Kevin Costner, SAM ELLIOT.


----------



## fordson major (Jul 12, 2003)

Sir Sean Connery, John Wayne, Jason Statham to name three


----------



## frogmammy (Dec 8, 2004)

Jack Nicholson. He does bad, GOOD.

Mon


----------



## rkintn (Dec 12, 2002)

Tom Selleck...especially cowboy Tom "Quigley Down Under", "Crossfire Trail", "Last Stand at Sabre River" and of course, "The Shadowriders", which has Tom AND Sam in it.

Hugh Jackman, Jason Statham, Robert Duvall, Tommy Lee Jones, Robert DeNiro (he was really great as the gay sky pirate in "Stardust"), Gerard Butler, Angelina Jolie....I could go on and on all day LOL


----------



## doingitmyself (Jul 30, 2013)

Heck with the actors, LOLOL If there is enough explosions, gunfire, monsters stepping on people, spaceships exploding, aliens getting wasted, trip lines, jungle paths, snipers, fast cars, beautiful women, torn clothing, blood, suggestive lines, napalm, bullets, bombs, crashing planes, heavily armed helicopters, swords, ninjas, submarines, battleships, or giant machines that turn into other machines....

and plenty of beer...

I'll watch it, don't care who's the actor, I don't have TV so can i watch in on your box???? :buds:


----------



## jwal10 (Jun 5, 2010)

I don't have TV either. Old(er) actors, John Wayne and Henry Fonda. Newer, Tom Selleck, Sam Elliott. I enjoyed watching the actor in Longmire....James


----------



## L.A. (Nov 15, 2007)

Snoopy,,,Bugs bunny,,,,Goldie Hawn,,,Tasmanian Fowler,,,,,


----------



## GrammaBarb (Dec 27, 2012)

Sam Elliott, of course, but also Myrna Loy and William Powell, circa 1939....and Bogart and Bacall. Oh, and a shout-out to all of the unknown Japanese characters who state with conviction, "Godzirra must not be arrowed to reach Tokyo!"

John Wayne in the original Stagecoach. Carole Lombard. Ginger Rogers, who did everything Fred Astaire did, only backwards and in heels.

Lots more---did I mention Sam Elliott? :banana:

Barb


----------



## whiterock (Mar 26, 2003)

John Wayne, Ben Johnson, Tom Selleck, Sam Eliiot, Robert Duval, Costner, sometimes.

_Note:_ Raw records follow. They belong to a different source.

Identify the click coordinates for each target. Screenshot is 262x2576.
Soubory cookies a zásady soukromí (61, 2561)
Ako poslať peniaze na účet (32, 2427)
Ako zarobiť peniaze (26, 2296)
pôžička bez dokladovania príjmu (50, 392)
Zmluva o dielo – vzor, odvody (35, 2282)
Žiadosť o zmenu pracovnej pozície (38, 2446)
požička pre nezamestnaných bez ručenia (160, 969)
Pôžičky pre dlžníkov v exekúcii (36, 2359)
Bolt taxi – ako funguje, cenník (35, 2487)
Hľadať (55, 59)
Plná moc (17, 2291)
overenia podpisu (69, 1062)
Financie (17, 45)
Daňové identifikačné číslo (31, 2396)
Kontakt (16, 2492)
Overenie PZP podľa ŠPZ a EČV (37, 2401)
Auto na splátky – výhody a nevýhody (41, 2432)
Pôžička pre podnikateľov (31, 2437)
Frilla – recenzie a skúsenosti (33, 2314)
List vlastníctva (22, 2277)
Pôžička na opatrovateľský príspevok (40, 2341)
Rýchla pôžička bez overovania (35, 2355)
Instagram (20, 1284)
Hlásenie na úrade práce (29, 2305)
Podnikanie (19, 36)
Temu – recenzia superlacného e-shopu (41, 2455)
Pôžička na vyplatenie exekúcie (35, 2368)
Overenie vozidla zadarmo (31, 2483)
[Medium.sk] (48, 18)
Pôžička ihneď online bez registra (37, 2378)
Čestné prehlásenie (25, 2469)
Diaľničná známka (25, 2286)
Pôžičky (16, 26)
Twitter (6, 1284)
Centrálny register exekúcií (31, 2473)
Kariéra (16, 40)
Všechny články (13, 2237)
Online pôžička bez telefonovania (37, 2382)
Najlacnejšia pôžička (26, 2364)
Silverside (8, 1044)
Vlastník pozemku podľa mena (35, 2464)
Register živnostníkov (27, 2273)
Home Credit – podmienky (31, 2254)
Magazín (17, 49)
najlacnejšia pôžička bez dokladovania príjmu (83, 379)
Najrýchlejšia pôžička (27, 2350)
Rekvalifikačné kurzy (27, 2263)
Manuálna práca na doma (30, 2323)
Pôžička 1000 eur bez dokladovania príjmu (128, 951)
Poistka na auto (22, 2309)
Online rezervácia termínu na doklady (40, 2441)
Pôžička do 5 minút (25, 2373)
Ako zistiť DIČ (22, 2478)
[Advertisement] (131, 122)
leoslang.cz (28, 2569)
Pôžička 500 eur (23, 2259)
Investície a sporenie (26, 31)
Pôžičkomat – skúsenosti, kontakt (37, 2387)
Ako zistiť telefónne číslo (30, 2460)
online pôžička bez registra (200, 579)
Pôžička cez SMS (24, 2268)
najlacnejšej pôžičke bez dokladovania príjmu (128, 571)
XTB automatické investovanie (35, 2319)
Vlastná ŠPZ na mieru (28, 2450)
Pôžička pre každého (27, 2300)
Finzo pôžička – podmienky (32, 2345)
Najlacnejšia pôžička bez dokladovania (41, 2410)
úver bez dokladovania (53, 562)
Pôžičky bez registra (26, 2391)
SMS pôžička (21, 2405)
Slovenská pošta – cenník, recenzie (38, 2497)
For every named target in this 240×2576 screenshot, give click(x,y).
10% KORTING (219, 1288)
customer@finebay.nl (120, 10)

I mostly like westerns. I know there are others that I can't name right now, many are long gone.
Ed


----------



## shanzone2001 (Dec 3, 2009)

Any cowboy with a handlebar mustache does it for me! I could care less if he can actually act if he LOOKS handsome!!! =)

(And to think... my hubby thinks I watch westerns with him for the story lines....bwahaha!!!)


----------



## wyld thang (Nov 16, 2005)

I'm sweet on Tommy Lee Jones, Christopher Walken and Tim Curry (those lips! those legs!)


----------



## Twp.Tom (Dec 29, 2010)

I don't watch too many Movies,But I am a fan of Clint Eastwood- " Dirty Harry",and all of his spaghetti westerns. I also Like Charles Bronson, Al Pacino, Robert DeNiro,Lee Marvin , and "The Duke".


----------



## sustainabilly (Jun 20, 2012)

Me too on the westerns with all the actors above. Got over 100 'Duke' movies. Watched Sahara the other night, as we don't have TV either. I don't know why, but that movie always leaves me feeling positive about life. Matthew McConaughey, Steve Zahn, funny. Penelope Cruz...whew! Just whew. 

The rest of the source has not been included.